**Brano di testo**
************

31/10/2013

Xavier Rudd, spirito eco-rock

Il surfer australiano innamorato di suoni e tradizioni degli aborigeni torna a fare l’one man band tra Weissenborn, didgeridoo, percussioni

Un paio d’anni fa, mentre attraversavo il deserto del Kimberly, ho visto un cacatua nero. Non è soltanto il più grosso volatile d’Australia: il cacatua è lo spirit bird, l’uccello che ci mette in contatto con le anime dei morti. L’ho fissato e ho sentito un’energia vitale pervadermi il corpo: lo spirito di una donna anziana si era insinuato dentro di me. Avevo da poco subito un’importante operazione chirurgica alla schiena e quell’esperienza mi ha trasmesso forza e ottimismo».
Così Xavier Rudd spiega titolo e genesi del suo nuovo album Spirit Bird, nel quale mescola misticismo a ritmi trascinanti, suoni della natura a melodie emozionanti. Un disco realizzato tutto da solo, da fenomenale one man band ecologista (nonché produttore di se stesso) capace di emozionare, divertire, commuovere e far pensare. Difensore dei diritti degli animali, ambientalista convinto, surfista provetto, Rudd è un cultore di suoni e tradizioni degli aborigeni la cui profonda spiritualità trasuda dai suoi brani poetici e ispirati.

************

**Attività 1**
Stabilisci se ciascuna affermazione concorda con il brano su Xavier Rudd: (a) Rudd ha visto un cacatua nero nel deserto del Kimberly; (b) il nuovo album è stato inciso insieme ad altri musicisti; (c) Rudd è un surfista. Rispondi sì o no per ciascuna, citando le parole decisive del brano.
**Attività 2**
Secondo il brano su Xavier Rudd, quale intervento aveva subito da poco quando vide il cacatua?
**Attività 3**
Restituisci dal brano su Xavier Rudd il passo che va da "Così Xavier Rudd" fino a "poetici e ispirati.", incluso.

Voci elencate in un dataset
************

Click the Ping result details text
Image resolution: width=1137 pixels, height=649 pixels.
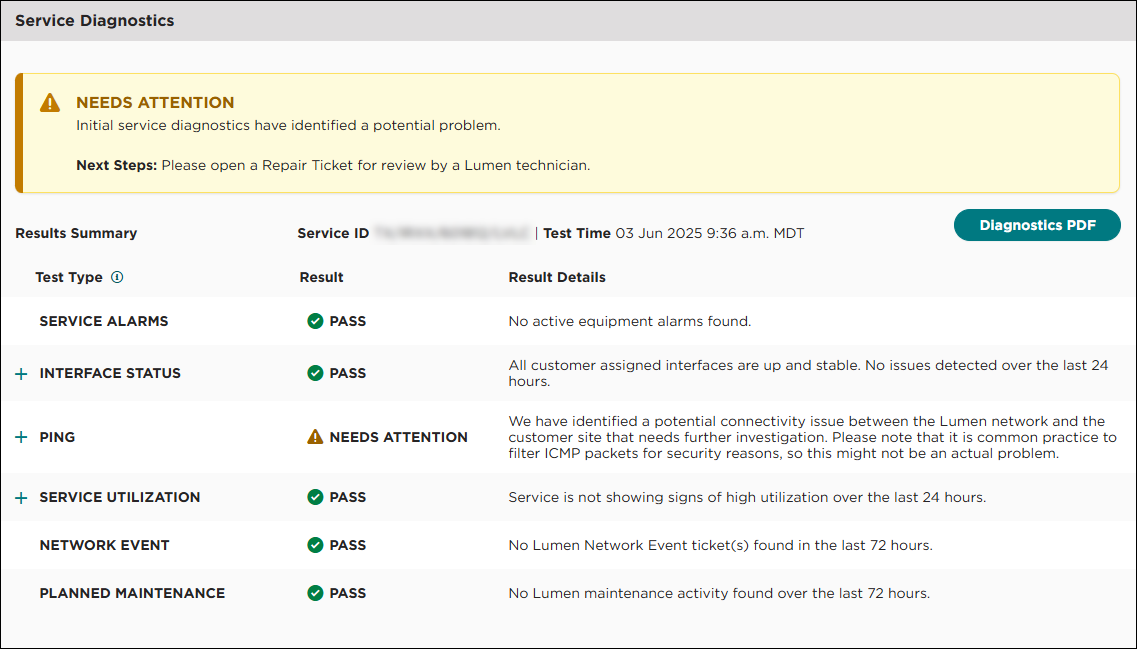[812, 437]
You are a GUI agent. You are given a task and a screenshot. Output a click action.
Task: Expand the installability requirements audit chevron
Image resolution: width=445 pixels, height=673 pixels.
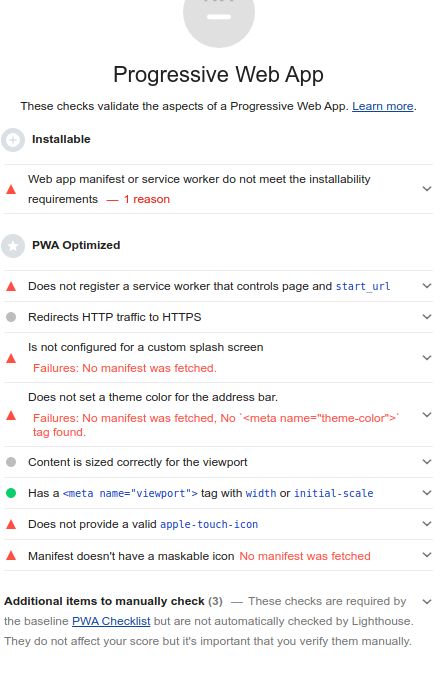427,189
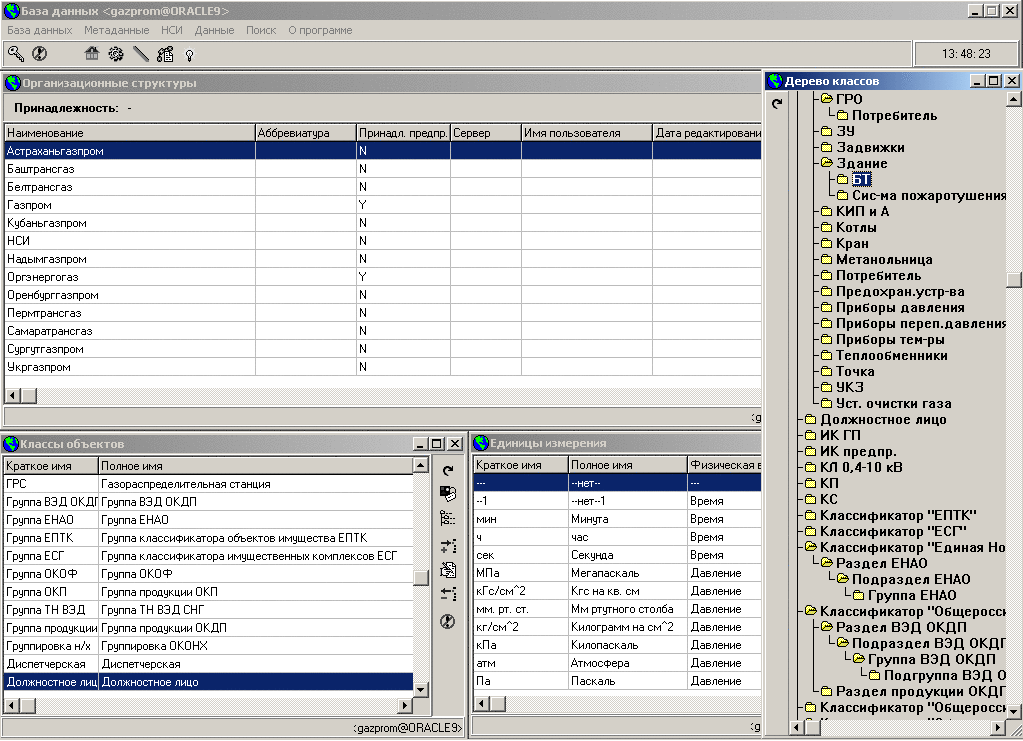Viewport: 1023px width, 741px height.
Task: Click the light bulb toolbar icon
Action: 189,54
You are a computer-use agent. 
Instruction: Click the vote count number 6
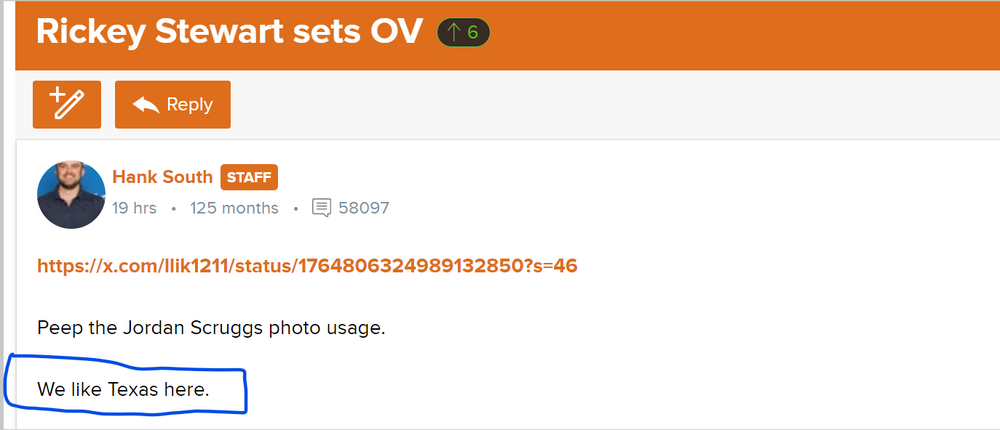473,32
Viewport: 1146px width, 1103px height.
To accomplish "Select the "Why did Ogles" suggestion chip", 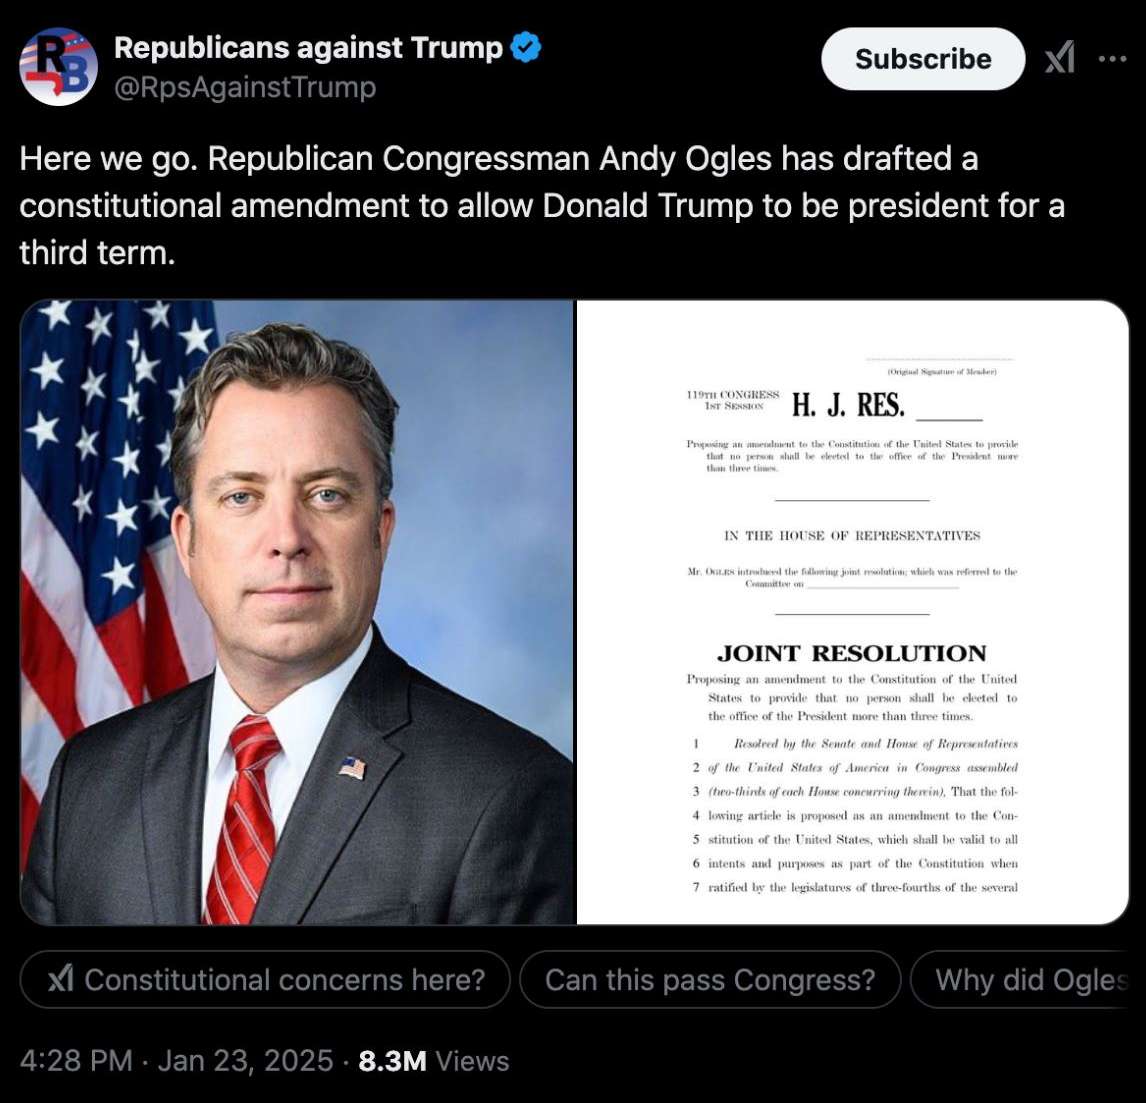I will [x=1020, y=979].
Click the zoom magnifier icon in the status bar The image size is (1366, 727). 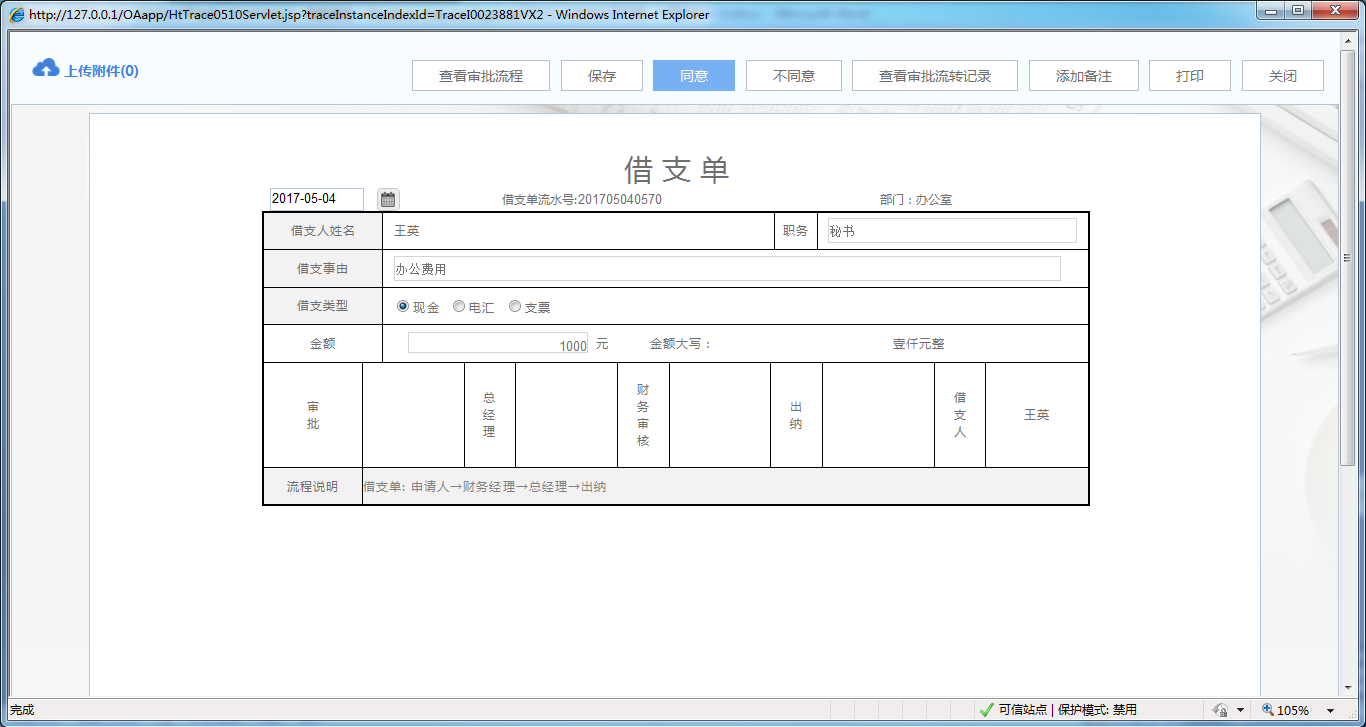coord(1266,709)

************

**Risposta 1**
(a) Sì: "mentre attraversavo il deserto del Kimberly, ho visto un cacatua nero".
(b) No: "Un disco realizzato tutto da solo".
(c) Sì: "surfista provetto".

**Risposta 2**
Un'importante operazione chirurgica alla schiena.

**Risposta 3**
Così Xavier Rudd spiega titolo e genesi del suo nuovo album Spirit Bird, nel quale mescola misticismo a ritmi trascinanti, suoni della natura a melodie emozionanti. Un disco realizzato tutto da solo, da fenomenale one man band ecologista (nonché produttore di se stesso) capace di emozionare, divertire, commuovere e far pensare. Difensore dei diritti degli animali, ambientalista convinto, surfista provetto, Rudd è un cultore di suoni e tradizioni degli aborigeni la cui profonda spiritualità trasuda dai suoi brani poetici e ispirati.